→ **BRIEF**
Each of the lines below must be written out exactly as shown.

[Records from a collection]
——

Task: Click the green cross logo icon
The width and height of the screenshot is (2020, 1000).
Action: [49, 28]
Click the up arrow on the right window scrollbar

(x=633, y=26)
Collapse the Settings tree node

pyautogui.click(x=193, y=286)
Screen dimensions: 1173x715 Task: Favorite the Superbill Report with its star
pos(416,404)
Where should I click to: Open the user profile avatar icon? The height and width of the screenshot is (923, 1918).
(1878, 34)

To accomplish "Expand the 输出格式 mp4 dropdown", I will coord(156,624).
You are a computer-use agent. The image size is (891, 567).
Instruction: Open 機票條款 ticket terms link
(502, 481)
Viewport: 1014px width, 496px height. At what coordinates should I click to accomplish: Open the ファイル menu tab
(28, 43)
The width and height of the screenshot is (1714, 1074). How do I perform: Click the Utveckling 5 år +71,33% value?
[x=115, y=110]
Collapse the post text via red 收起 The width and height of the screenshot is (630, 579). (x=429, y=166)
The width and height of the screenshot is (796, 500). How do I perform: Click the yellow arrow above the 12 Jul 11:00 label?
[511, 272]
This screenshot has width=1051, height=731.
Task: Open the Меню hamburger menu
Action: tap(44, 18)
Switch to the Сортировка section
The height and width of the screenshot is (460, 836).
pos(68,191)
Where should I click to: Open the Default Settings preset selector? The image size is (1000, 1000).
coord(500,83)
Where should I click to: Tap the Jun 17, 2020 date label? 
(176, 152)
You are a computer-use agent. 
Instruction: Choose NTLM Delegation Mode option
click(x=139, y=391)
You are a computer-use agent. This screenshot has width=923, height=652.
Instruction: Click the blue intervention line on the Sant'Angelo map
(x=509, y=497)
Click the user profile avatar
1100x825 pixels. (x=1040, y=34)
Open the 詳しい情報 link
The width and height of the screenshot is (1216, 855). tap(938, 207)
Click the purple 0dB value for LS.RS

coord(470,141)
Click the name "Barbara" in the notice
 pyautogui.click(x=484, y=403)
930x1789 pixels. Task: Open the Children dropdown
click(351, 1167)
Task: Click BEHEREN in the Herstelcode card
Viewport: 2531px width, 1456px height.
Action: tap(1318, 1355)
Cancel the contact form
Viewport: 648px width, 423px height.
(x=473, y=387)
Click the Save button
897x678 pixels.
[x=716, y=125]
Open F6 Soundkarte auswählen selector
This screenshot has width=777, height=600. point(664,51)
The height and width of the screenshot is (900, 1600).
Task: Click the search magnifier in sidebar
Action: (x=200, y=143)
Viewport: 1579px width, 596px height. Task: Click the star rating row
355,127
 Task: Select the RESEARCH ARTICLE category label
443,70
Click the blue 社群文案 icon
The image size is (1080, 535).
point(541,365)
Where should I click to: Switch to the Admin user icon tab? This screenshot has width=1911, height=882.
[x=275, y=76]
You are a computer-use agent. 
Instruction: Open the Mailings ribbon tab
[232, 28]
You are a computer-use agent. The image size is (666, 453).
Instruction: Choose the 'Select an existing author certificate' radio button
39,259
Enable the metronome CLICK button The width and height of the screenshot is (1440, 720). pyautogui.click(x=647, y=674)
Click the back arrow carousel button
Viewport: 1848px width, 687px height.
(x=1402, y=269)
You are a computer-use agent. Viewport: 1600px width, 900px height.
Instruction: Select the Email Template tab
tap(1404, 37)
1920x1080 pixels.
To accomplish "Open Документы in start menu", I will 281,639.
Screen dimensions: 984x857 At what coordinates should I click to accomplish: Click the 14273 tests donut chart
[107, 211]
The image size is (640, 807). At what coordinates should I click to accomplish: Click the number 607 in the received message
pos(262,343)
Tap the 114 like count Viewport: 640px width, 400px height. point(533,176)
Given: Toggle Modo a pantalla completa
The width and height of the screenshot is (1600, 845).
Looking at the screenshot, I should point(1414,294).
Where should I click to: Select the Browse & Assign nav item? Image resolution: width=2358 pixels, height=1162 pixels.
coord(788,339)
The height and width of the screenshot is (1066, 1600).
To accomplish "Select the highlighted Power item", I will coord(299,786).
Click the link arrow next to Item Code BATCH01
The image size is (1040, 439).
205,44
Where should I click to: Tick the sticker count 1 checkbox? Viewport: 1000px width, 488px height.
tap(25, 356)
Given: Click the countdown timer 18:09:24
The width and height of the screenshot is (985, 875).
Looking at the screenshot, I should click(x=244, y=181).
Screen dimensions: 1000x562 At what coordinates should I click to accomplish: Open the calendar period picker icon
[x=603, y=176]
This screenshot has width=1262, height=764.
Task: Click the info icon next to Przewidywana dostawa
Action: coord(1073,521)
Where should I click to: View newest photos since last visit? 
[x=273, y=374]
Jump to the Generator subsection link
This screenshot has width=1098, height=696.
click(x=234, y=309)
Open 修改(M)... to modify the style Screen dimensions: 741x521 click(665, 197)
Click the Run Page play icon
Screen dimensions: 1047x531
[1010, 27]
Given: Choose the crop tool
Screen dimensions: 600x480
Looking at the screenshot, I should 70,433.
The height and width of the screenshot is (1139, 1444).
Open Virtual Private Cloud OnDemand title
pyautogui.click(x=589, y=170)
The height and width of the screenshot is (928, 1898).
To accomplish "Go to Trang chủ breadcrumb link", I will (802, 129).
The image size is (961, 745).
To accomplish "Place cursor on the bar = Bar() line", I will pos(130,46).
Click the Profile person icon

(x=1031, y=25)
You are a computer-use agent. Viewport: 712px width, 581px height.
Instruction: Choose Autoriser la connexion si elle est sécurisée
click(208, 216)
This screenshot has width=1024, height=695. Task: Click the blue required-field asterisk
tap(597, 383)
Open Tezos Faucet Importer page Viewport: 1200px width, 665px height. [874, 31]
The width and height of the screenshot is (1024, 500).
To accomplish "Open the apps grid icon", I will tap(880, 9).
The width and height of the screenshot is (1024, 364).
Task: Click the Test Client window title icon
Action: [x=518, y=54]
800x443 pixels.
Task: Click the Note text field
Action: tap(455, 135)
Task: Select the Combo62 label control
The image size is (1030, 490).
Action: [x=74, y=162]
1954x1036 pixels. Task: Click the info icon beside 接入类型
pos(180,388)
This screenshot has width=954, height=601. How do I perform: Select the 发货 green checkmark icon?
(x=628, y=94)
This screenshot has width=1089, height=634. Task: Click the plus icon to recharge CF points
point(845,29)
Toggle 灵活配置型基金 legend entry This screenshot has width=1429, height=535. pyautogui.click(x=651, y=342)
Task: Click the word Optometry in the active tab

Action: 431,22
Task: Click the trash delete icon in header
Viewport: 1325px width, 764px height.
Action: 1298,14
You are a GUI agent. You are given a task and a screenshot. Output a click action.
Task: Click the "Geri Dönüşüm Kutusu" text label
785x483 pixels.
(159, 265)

——

→ **SOLUTION BELOW**
Task: Click the green cross logo icon
The width and height of the screenshot is (2020, 1000).
Action: [49, 28]
Click the up arrow on the right window scrollbar

(x=633, y=26)
Collapse the Settings tree node

pyautogui.click(x=193, y=286)
Screen dimensions: 1173x715 Task: Favorite the Superbill Report with its star
pos(416,404)
Where should I click to: Open the user profile avatar icon? The height and width of the screenshot is (923, 1918).
(1878, 34)

To accomplish "Expand the 输出格式 mp4 dropdown", I will coord(156,624).
You are a computer-use agent. The image size is (891, 567).
Instruction: Open 機票條款 ticket terms link
(502, 481)
Viewport: 1014px width, 496px height. At what coordinates should I click to accomplish: Open the ファイル menu tab
(28, 43)
The width and height of the screenshot is (1714, 1074). How do I perform: Click the Utveckling 5 år +71,33% value?
[x=115, y=110]
Collapse the post text via red 收起 The width and height of the screenshot is (630, 579). (x=429, y=166)
The width and height of the screenshot is (796, 500). How do I perform: Click the yellow arrow above the 12 Jul 11:00 label?
[511, 272]
This screenshot has width=1051, height=731.
Task: Open the Меню hamburger menu
Action: tap(44, 18)
Switch to the Сортировка section
The height and width of the screenshot is (460, 836).
pos(68,191)
Where should I click to: Open the Default Settings preset selector? The image size is (1000, 1000).
coord(500,83)
Where should I click to: Tap the Jun 17, 2020 date label? 
(176, 152)
You are a computer-use agent. 
Instruction: Choose NTLM Delegation Mode option
click(x=139, y=391)
You are a computer-use agent. This screenshot has width=923, height=652.
Instruction: Click the blue intervention line on the Sant'Angelo map
(x=509, y=497)
Click the user profile avatar
1100x825 pixels. (x=1040, y=34)
Open the 詳しい情報 link
The width and height of the screenshot is (1216, 855). tap(938, 207)
Click the purple 0dB value for LS.RS

coord(470,141)
Click the name "Barbara" in the notice
 pyautogui.click(x=484, y=403)
930x1789 pixels. Task: Open the Children dropdown
click(351, 1167)
Task: Click BEHEREN in the Herstelcode card
Viewport: 2531px width, 1456px height.
Action: tap(1318, 1355)
Cancel the contact form
Viewport: 648px width, 423px height.
(x=473, y=387)
Click the Save button
897x678 pixels.
[x=716, y=125]
Open F6 Soundkarte auswählen selector
This screenshot has width=777, height=600. point(664,51)
The height and width of the screenshot is (900, 1600).
Task: Click the search magnifier in sidebar
Action: (x=200, y=143)
Viewport: 1579px width, 596px height. Task: Click the star rating row
355,127
 Task: Select the RESEARCH ARTICLE category label
443,70
Click the blue 社群文案 icon
The image size is (1080, 535).
point(541,365)
Where should I click to: Switch to the Admin user icon tab? This screenshot has width=1911, height=882.
[x=275, y=76]
You are a computer-use agent. 
Instruction: Open the Mailings ribbon tab
[232, 28]
You are a computer-use agent. The image size is (666, 453).
Instruction: Choose the 'Select an existing author certificate' radio button
39,259
Enable the metronome CLICK button The width and height of the screenshot is (1440, 720). pyautogui.click(x=647, y=674)
Click the back arrow carousel button
Viewport: 1848px width, 687px height.
(x=1402, y=269)
You are a computer-use agent. Viewport: 1600px width, 900px height.
Instruction: Select the Email Template tab
tap(1404, 37)
1920x1080 pixels.
To accomplish "Open Документы in start menu", I will 281,639.
Screen dimensions: 984x857 At what coordinates should I click to accomplish: Click the 14273 tests donut chart
[107, 211]
The image size is (640, 807). At what coordinates should I click to accomplish: Click the number 607 in the received message
pos(262,343)
Tap the 114 like count Viewport: 640px width, 400px height. point(533,176)
Given: Toggle Modo a pantalla completa
The width and height of the screenshot is (1600, 845).
Looking at the screenshot, I should point(1414,294).
Where should I click to: Select the Browse & Assign nav item? Image resolution: width=2358 pixels, height=1162 pixels.
coord(788,339)
The height and width of the screenshot is (1066, 1600).
To accomplish "Select the highlighted Power item", I will coord(299,786).
Click the link arrow next to Item Code BATCH01
The image size is (1040, 439).
205,44
Where should I click to: Tick the sticker count 1 checkbox? Viewport: 1000px width, 488px height.
tap(25, 356)
Given: Click the countdown timer 18:09:24
The width and height of the screenshot is (985, 875).
Looking at the screenshot, I should click(x=244, y=181).
Screen dimensions: 1000x562 At what coordinates should I click to accomplish: Open the calendar period picker icon
[x=603, y=176]
This screenshot has width=1262, height=764.
Task: Click the info icon next to Przewidywana dostawa
Action: coord(1073,521)
Where should I click to: View newest photos since last visit? 
[x=273, y=374]
Jump to the Generator subsection link
This screenshot has width=1098, height=696.
click(x=234, y=309)
Open 修改(M)... to modify the style Screen dimensions: 741x521 click(665, 197)
Click the Run Page play icon
Screen dimensions: 1047x531
[1010, 27]
Given: Choose the crop tool
Screen dimensions: 600x480
Looking at the screenshot, I should 70,433.
The height and width of the screenshot is (1139, 1444).
Open Virtual Private Cloud OnDemand title
pyautogui.click(x=589, y=170)
The height and width of the screenshot is (928, 1898).
To accomplish "Go to Trang chủ breadcrumb link", I will (802, 129).
The image size is (961, 745).
To accomplish "Place cursor on the bar = Bar() line", I will pos(130,46).
Click the Profile person icon

(x=1031, y=25)
You are a computer-use agent. Viewport: 712px width, 581px height.
Instruction: Choose Autoriser la connexion si elle est sécurisée
click(208, 216)
This screenshot has width=1024, height=695. Task: Click the blue required-field asterisk
tap(597, 383)
Open Tezos Faucet Importer page Viewport: 1200px width, 665px height. [874, 31]
The width and height of the screenshot is (1024, 500).
To accomplish "Open the apps grid icon", I will tap(880, 9).
The width and height of the screenshot is (1024, 364).
Task: Click the Test Client window title icon
Action: [x=518, y=54]
800x443 pixels.
Task: Click the Note text field
Action: tap(455, 135)
Task: Select the Combo62 label control
The image size is (1030, 490).
Action: [x=74, y=162]
1954x1036 pixels. Task: Click the info icon beside 接入类型
pos(180,388)
This screenshot has width=954, height=601. How do I perform: Select the 发货 green checkmark icon?
(x=628, y=94)
This screenshot has width=1089, height=634. Task: Click the plus icon to recharge CF points
point(845,29)
Toggle 灵活配置型基金 legend entry This screenshot has width=1429, height=535. pyautogui.click(x=651, y=342)
Task: Click the word Optometry in the active tab

Action: 431,22
Task: Click the trash delete icon in header
Viewport: 1325px width, 764px height.
Action: 1298,14
You are a GUI agent. You are given a task and a screenshot. Output a click action.
Task: Click the "Geri Dönüşüm Kutusu" text label
785x483 pixels.
(159, 265)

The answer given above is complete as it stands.